◆ What to work on ◆
Somewhere below, one line contains "Task: Click the 拭き上げ全般・基本の1枚 usage text" and a later line contains "1493x1065 pixels.". Output those two lines and everything between them exactly, and nothing else.

»»

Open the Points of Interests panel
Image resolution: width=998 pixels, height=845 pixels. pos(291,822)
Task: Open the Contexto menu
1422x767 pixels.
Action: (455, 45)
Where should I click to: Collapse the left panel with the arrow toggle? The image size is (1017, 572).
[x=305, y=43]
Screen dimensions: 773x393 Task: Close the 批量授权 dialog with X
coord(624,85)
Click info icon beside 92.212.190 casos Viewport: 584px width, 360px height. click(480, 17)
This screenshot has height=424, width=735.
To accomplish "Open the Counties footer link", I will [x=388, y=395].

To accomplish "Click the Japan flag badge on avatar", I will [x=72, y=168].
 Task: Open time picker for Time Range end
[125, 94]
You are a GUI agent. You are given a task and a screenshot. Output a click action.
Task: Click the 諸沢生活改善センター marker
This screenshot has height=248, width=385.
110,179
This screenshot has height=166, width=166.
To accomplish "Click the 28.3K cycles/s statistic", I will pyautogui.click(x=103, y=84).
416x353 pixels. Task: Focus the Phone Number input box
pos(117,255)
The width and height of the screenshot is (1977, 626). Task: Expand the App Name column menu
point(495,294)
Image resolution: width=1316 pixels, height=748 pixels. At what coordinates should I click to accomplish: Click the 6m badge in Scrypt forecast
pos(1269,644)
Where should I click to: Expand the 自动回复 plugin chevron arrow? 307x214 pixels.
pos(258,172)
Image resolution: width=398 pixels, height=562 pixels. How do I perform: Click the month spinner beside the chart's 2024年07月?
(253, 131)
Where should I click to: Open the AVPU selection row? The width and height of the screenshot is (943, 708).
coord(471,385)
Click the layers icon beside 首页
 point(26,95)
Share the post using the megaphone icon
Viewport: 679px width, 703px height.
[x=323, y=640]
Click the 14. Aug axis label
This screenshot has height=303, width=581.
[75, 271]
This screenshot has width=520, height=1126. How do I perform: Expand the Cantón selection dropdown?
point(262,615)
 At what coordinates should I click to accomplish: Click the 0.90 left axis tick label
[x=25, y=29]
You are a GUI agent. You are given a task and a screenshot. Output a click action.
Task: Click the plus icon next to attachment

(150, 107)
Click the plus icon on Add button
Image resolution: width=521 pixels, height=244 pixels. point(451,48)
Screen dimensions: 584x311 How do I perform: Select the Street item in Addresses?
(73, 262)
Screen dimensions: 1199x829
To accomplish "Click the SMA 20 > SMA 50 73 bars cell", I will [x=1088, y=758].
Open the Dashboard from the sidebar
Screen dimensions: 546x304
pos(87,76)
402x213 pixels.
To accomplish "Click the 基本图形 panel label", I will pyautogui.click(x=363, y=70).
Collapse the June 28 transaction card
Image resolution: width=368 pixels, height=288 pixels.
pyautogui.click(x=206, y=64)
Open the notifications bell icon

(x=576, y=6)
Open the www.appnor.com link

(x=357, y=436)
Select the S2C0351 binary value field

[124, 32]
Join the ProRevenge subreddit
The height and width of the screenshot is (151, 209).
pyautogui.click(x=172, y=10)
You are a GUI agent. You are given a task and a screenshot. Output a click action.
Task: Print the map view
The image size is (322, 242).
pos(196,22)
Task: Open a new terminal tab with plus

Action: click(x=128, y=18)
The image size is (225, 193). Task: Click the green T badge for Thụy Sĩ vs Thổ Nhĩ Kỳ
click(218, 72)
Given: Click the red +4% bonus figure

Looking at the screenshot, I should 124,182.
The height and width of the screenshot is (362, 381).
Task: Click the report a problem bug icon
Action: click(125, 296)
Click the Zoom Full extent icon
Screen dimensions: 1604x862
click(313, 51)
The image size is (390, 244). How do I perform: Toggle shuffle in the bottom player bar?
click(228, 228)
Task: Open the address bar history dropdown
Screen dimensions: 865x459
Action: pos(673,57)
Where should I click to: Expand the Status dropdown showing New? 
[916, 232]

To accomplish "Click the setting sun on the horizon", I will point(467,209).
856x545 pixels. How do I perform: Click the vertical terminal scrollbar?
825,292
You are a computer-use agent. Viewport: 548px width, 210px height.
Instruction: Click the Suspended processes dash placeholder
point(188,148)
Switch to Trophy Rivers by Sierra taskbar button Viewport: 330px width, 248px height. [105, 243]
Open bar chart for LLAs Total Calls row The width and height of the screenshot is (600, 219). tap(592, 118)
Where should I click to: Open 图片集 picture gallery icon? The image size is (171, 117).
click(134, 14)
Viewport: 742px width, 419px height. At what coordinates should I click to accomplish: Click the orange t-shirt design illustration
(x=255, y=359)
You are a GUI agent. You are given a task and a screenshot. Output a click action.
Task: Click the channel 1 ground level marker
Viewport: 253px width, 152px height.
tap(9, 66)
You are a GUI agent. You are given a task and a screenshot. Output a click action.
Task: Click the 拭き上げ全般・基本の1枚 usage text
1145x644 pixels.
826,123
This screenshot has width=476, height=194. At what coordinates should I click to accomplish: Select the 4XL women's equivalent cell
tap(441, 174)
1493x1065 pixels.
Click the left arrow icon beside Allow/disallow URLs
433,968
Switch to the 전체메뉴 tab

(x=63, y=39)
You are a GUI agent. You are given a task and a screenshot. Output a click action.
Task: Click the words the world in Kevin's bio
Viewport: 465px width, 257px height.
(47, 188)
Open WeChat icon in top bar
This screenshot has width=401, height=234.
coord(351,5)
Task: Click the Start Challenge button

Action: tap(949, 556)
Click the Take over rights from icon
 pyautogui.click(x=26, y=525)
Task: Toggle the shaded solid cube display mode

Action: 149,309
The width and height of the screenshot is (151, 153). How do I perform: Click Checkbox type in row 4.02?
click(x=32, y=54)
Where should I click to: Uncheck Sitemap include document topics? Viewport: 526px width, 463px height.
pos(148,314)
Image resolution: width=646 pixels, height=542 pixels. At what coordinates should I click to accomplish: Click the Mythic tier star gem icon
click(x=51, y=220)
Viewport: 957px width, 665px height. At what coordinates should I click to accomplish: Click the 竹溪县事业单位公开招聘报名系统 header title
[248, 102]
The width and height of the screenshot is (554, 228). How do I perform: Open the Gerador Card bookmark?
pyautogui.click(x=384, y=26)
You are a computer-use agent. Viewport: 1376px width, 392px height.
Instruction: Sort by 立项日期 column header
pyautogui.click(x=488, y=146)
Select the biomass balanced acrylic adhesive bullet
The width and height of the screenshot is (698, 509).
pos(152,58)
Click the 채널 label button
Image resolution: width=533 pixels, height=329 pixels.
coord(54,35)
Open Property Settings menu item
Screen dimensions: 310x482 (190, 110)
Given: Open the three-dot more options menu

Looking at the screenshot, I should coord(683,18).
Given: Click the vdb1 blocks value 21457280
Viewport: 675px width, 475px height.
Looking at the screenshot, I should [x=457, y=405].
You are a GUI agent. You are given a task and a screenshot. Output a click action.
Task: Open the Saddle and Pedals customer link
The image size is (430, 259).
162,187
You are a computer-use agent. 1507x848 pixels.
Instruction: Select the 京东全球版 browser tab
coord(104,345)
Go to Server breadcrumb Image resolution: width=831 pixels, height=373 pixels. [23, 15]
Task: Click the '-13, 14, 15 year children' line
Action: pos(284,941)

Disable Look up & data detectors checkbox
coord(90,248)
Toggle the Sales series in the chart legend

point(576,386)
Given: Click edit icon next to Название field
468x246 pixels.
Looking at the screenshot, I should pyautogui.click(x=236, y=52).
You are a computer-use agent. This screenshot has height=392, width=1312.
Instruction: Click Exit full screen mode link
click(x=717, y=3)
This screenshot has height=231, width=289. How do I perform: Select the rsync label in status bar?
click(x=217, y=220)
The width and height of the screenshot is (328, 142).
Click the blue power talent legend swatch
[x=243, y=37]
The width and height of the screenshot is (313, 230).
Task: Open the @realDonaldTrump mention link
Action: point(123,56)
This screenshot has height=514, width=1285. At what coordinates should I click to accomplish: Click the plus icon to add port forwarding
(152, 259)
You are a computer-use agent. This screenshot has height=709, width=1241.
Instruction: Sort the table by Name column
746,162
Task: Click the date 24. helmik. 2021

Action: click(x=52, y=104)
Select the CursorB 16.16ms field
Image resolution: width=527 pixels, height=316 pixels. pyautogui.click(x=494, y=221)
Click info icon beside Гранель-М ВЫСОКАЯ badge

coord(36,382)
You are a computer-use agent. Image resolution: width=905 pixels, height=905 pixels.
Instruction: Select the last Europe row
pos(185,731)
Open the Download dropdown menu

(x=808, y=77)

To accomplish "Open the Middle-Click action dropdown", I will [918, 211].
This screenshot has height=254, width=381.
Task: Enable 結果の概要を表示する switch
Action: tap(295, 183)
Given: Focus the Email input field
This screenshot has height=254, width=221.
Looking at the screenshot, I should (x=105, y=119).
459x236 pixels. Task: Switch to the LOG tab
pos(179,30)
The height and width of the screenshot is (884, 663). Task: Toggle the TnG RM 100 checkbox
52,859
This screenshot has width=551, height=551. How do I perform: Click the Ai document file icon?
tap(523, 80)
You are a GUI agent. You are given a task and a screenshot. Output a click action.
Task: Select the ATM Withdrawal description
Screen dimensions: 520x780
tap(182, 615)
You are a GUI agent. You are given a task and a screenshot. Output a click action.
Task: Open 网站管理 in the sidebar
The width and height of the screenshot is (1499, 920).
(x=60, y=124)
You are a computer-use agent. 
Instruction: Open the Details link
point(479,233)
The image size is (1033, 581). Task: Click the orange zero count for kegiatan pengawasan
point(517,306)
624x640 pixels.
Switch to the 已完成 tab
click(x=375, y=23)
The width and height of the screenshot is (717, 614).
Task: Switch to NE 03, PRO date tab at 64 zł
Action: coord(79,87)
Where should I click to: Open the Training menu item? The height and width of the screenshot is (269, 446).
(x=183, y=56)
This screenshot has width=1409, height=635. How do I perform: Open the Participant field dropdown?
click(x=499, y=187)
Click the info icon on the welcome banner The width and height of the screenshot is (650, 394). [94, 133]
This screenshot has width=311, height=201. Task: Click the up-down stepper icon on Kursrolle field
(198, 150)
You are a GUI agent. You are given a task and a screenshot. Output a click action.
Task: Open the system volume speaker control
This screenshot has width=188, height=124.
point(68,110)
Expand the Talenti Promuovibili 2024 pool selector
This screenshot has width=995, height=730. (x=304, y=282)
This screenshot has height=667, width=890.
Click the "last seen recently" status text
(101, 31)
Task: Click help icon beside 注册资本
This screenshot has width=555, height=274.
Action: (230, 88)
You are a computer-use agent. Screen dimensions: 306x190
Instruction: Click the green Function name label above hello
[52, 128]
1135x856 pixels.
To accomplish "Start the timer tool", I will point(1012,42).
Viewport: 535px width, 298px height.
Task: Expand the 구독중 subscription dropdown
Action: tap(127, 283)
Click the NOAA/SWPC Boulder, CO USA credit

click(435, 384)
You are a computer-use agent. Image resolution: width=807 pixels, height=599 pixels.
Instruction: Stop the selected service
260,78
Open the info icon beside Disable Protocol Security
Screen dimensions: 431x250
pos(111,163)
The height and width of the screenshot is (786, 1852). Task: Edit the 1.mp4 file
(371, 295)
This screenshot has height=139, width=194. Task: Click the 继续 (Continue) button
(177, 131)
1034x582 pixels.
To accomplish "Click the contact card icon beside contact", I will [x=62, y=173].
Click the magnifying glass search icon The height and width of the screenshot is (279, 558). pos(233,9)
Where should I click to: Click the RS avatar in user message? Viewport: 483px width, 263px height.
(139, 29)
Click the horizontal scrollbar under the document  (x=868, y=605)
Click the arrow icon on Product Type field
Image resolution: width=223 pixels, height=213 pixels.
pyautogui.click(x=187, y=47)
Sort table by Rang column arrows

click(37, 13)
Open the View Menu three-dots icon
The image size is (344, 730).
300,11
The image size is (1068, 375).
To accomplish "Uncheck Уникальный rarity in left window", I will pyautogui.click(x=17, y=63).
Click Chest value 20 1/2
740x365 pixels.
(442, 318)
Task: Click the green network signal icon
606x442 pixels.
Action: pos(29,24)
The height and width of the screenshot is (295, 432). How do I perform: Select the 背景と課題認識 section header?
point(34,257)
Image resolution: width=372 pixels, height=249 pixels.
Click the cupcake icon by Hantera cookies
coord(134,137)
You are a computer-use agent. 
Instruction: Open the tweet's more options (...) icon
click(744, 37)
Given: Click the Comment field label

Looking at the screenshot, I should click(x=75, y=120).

««

◆ Written answer ◆
Task: Click the 拭き上げ全般・基本の1枚 usage text
1145x644 pixels.
826,123
This screenshot has width=476, height=194. At what coordinates should I click to accomplish: Select the 4XL women's equivalent cell
tap(441, 174)
1493x1065 pixels.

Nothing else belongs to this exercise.